Últimamente tengo poco tiempo para leer. Entre los cuidados del bebé, el trabajo y las tareas domésticas los únicos momentos que puedo dedicar a la lectura son los viajes en el Metro. Como tengo tan poco tiempo, lo disfruto mucho, muchísimo.
Ya desde que voy bajando las escaleras, paso por los torniquetes de entrada y espero el tren, mi mente va preparándose para los minutos de lectura que tengo por delante. Y cuando entro en el vagón, me siento y abro el libro, me sumerjo totalmente en la historia. De repente el Metro, las estaciones y los túneles desaparecen y me encuentro en las montañas del norte de Inglaterra en el siglo XIX, en la costa Este de Estados Unidos o en una comunidad de vecinos del Portugal de mediados del siglo XX. Así, el Metro no solo me transporta a Príncipe Pío o a Argüelles o a cualquier otro punto de la ciudad, sino que me lleva a otros muchos lugares.
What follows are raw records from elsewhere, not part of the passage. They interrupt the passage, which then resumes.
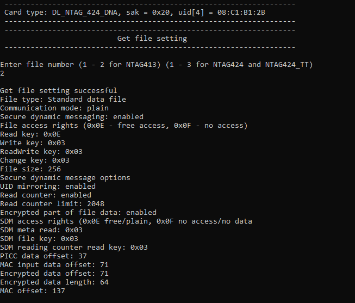Click UID mirroring: enabled line
Screen dimensions: 355x303
coord(48,187)
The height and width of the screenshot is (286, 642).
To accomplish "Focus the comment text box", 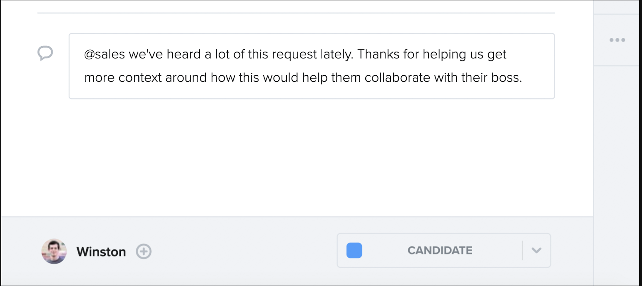I will [312, 66].
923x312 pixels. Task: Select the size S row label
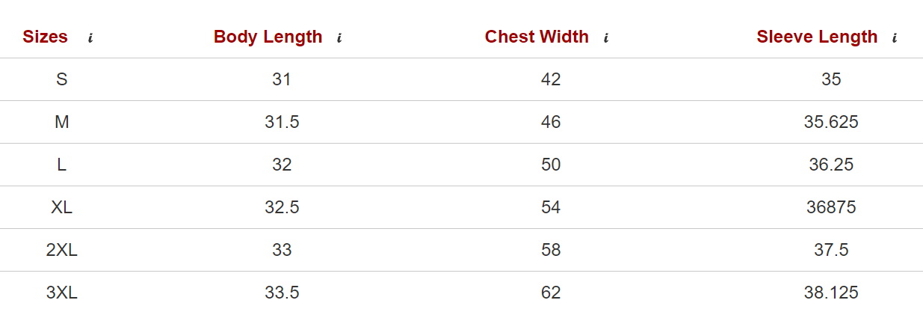point(62,79)
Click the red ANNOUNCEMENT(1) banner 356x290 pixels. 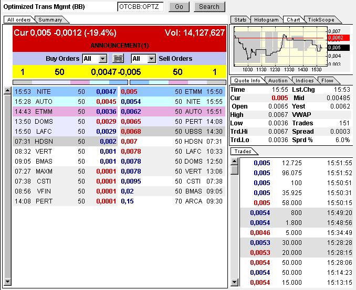(x=120, y=46)
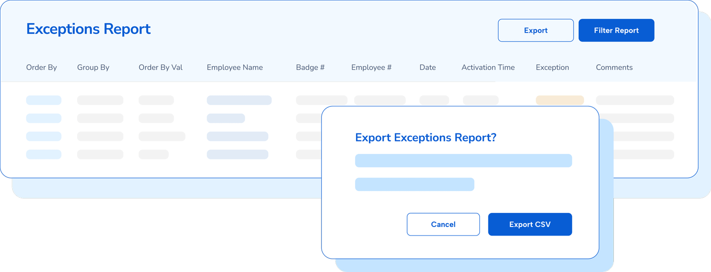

A veces también me traslada al mismo Madrid, pero a un Madrid diferente, vivido por otros personajes, lo que me permite redescubrirla.
Por eso para mí la línea 10 – la que más frecuento- se ha convertido en un espacio apasionante y mientras una parte pequeña de mi cabeza inconscientemente va siguiendo su recorrido (Joaquín Vilumbrales, Cuatro Vientos, Aviación Española, Ciudad Jardín, Casa de Campo, Batán, Lago, Príncipe Pío…), la otra gran parte de mi mente está sumergida en la vida de los protagonistas de las novelas que voy leyendo, en su mundo, en sus conflictos, en sus preocupaciones y sus alegrías.
Y cuando llego a mi destino, cierro el libro, salgo del vagón y subo las escaleras todo ese ambiente va desapareciendo poco a poco y el mundo imaginado da paso a la ciudad real, a mi vida cotidiana. Pero no desaparece del todo, queda agazapado, esperando pacientemente durante unas horas o hasta el día siguiente cuando vuelvo a dirigirme al Metro y empiezo a descender las escaleras para sumergirme de nuevo en las historias.